• **Your assignment**
Your answer must consist of the lines running from the one that holds "Open the My Workspace breadcrumb link" to the end of the data, copied exactly.

Stored records:
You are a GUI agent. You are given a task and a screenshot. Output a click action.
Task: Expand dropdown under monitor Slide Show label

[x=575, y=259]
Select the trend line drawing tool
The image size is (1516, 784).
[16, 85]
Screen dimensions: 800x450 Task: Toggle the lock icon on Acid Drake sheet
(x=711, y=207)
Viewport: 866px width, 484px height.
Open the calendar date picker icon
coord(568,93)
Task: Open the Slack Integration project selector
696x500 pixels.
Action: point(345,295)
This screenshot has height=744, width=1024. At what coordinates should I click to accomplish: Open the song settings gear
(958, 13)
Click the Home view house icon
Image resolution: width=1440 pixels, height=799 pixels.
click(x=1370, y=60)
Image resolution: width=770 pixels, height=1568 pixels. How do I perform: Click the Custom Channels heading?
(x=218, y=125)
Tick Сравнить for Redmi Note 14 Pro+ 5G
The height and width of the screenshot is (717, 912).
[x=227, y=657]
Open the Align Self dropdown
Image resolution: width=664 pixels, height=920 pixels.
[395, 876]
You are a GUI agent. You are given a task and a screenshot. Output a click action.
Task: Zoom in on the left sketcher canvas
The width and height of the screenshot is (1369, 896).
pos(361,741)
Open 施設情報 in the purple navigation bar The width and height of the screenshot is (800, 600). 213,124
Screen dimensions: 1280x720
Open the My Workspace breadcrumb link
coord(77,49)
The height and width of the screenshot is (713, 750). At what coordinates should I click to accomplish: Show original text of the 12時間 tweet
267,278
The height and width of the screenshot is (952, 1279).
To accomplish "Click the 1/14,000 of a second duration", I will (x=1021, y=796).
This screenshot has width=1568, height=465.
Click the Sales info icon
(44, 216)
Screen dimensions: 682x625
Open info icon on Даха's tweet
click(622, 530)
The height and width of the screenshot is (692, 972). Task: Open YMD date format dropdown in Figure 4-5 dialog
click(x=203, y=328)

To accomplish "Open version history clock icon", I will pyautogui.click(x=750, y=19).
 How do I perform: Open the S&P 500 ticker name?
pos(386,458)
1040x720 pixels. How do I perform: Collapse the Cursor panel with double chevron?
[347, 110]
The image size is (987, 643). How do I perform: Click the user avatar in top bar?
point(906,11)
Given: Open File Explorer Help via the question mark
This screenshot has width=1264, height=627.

• **Reply**
Open the My Workspace breadcrumb link
coord(77,49)
The height and width of the screenshot is (713, 750). At what coordinates should I click to accomplish: Show original text of the 12時間 tweet
267,278
The height and width of the screenshot is (952, 1279).
To accomplish "Click the 1/14,000 of a second duration", I will (x=1021, y=796).
This screenshot has width=1568, height=465.
Click the Sales info icon
(44, 216)
Screen dimensions: 682x625
Open info icon on Даха's tweet
click(622, 530)
The height and width of the screenshot is (692, 972). Task: Open YMD date format dropdown in Figure 4-5 dialog
click(x=203, y=328)

To accomplish "Open version history clock icon", I will pyautogui.click(x=750, y=19).
 How do I perform: Open the S&P 500 ticker name?
pos(386,458)
1040x720 pixels. How do I perform: Collapse the Cursor panel with double chevron?
[347, 110]
The image size is (987, 643). How do I perform: Click the user avatar in top bar?
point(906,11)
Given: Open File Explorer Help via the question mark
This screenshot has width=1264, height=627.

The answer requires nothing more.